## Stored records
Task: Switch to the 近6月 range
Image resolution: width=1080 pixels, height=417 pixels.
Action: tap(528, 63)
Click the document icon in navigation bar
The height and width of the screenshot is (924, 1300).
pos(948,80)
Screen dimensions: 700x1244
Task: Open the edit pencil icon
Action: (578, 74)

## YOUR GOAL
Set every entry down verbatim.

## REPLY
Task: Switch to the 近6月 range
Image resolution: width=1080 pixels, height=417 pixels.
Action: tap(528, 63)
Click the document icon in navigation bar
The height and width of the screenshot is (924, 1300).
pos(948,80)
Screen dimensions: 700x1244
Task: Open the edit pencil icon
Action: (578, 74)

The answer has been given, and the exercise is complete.